UAntwerp Software instructions#

Searching for installed software#

After logging in, the calcua/all module will be loaded automatically. This will let you search through all (centrally) installed software using the module command’s search capabilities.

Recommended Once you have found the specific software module you would like to use, load the corresponding version-specific calcua module. This will also restrict your next searches and module loads to modules in the same version of the software stack, which avoids compatibility errors.

Example Loading a module

To load the GCC module, you can execute the following commands.

module purge

module load calcua/2023a
module load GCC/12.3.0

There are three commands to search for a module:

Search in the list of activated modules
Activated modules are modules that can be loaded without first loading another calcua module.
module av Python
will search for an activated module whose name or version string contains Python.
Search in the list of all available modules
This search also includes modules that require loading other modules first.
module spider Python
If you need more information about the module, including which modules you might need to load, you can also use module spider using a specific module version.

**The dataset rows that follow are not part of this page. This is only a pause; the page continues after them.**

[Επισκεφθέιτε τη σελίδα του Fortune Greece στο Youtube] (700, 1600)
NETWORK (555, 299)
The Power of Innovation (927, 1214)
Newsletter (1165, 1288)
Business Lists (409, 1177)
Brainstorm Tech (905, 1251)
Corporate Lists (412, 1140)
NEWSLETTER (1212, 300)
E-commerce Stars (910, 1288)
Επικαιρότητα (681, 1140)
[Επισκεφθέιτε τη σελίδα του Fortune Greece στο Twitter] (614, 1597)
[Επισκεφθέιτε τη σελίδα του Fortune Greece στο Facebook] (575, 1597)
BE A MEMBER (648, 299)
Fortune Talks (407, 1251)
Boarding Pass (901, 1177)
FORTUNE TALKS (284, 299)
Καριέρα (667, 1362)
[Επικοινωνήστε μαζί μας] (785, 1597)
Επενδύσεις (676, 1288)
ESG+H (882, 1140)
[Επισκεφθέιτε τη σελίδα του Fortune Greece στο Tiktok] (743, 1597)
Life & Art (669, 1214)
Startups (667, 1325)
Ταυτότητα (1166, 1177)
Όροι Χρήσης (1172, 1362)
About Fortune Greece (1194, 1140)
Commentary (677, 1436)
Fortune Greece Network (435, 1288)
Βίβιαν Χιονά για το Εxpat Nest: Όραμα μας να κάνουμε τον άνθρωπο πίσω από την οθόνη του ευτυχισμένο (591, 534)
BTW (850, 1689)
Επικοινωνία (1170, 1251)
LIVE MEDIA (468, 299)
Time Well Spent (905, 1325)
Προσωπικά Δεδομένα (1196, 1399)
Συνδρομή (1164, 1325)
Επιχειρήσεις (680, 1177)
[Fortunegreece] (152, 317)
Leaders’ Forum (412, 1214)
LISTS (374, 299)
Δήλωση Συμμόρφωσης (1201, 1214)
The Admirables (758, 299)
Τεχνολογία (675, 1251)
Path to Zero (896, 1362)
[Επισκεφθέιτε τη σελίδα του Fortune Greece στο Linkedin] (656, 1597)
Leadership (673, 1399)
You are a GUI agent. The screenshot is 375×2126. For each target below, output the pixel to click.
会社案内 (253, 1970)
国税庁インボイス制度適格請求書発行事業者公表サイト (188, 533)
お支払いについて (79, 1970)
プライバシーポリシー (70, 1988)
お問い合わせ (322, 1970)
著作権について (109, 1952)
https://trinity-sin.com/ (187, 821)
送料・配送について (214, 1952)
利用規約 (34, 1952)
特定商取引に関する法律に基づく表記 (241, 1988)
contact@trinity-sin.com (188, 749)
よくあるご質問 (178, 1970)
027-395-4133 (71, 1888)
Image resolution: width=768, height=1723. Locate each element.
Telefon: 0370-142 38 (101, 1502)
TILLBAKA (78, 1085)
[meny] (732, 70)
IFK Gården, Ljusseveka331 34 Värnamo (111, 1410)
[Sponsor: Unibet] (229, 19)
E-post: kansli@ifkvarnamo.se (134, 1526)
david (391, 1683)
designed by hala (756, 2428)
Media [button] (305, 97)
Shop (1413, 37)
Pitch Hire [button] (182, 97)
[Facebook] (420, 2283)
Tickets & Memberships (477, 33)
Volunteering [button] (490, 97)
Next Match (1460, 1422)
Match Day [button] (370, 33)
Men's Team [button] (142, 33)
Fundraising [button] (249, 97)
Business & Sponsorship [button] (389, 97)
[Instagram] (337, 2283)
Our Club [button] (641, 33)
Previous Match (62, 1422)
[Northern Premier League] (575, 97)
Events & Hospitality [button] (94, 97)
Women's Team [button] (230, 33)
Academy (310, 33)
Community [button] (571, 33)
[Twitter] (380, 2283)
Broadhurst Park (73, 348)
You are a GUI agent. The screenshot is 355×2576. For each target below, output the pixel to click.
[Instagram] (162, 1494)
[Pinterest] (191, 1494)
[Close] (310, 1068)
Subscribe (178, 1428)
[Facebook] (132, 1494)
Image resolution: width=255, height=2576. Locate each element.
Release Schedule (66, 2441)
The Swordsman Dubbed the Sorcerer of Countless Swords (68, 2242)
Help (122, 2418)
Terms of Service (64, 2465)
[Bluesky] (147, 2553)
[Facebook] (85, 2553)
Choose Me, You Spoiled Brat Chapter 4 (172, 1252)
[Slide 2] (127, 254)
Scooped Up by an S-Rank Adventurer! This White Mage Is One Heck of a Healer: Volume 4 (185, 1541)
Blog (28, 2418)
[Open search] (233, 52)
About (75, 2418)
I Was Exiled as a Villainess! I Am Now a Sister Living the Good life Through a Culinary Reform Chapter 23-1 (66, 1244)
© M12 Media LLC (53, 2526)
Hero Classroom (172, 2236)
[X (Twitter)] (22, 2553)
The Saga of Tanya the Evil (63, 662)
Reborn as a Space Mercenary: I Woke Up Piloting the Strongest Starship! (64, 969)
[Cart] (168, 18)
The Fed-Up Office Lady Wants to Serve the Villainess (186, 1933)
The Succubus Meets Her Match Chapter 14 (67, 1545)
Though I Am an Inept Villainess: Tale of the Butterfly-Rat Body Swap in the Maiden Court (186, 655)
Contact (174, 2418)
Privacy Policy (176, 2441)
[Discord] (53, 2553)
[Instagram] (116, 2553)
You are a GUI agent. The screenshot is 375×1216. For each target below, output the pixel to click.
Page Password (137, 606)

The explanation given about the module(s) that need to be loaded, can be a bit confusing. You have to take only one line from the output and load all modules on that line.
Example Using module spider with a version
If you want more specific information on Python/3.11.3-GCCcore-12.3.0, you can use

$ module spider Python 3.11.3-GCCcore-12.3.0 ----------------------------------------------------------------- Python: Python/3.11.3-GCCcore-12.3.0 ----------------------------------------------------------------- Description: Python is a programming language that lets you work more quickly and integrate your systems more effectively. You will need to load all module(s) on any one of the lines below before the "Python/3.11.3-GCCcore-12.3.0" module is available to load. calcua/2023a calcua/all

In this case, it suffices to first load either calcua/2023a, or calcua/all: it is not required to load both.
Search through the whatis-information
Each module also contains a limited amount of additional information that can be shown with the module whatis command, e.g.
module whatis Python/3.11.3-GCCcore-12.3.0
You can search through this ‘whatis’-information of installed modules using module keyword
module keyword CMake

If you did not find the software you want to use, please do not hesitate to contact the UAntwerp support team at hpc@uantwerpen.be.

Installing your own software#

Installation directories#

Additional packages or software distributions should be installed on VSC_DATA or VSC_SCRATCH, depending on the circumstances.

UAntwerp Users with a vsc2xxxx account

When working on the UAntwerp clusters, VSC_DATA is a local file system for you. We expect that for Python packages (and similarly for R and Perl), VSC_DATA will give better performance than VSC_SCRATCH due to the amount of file metadata accesses that occur when running Python.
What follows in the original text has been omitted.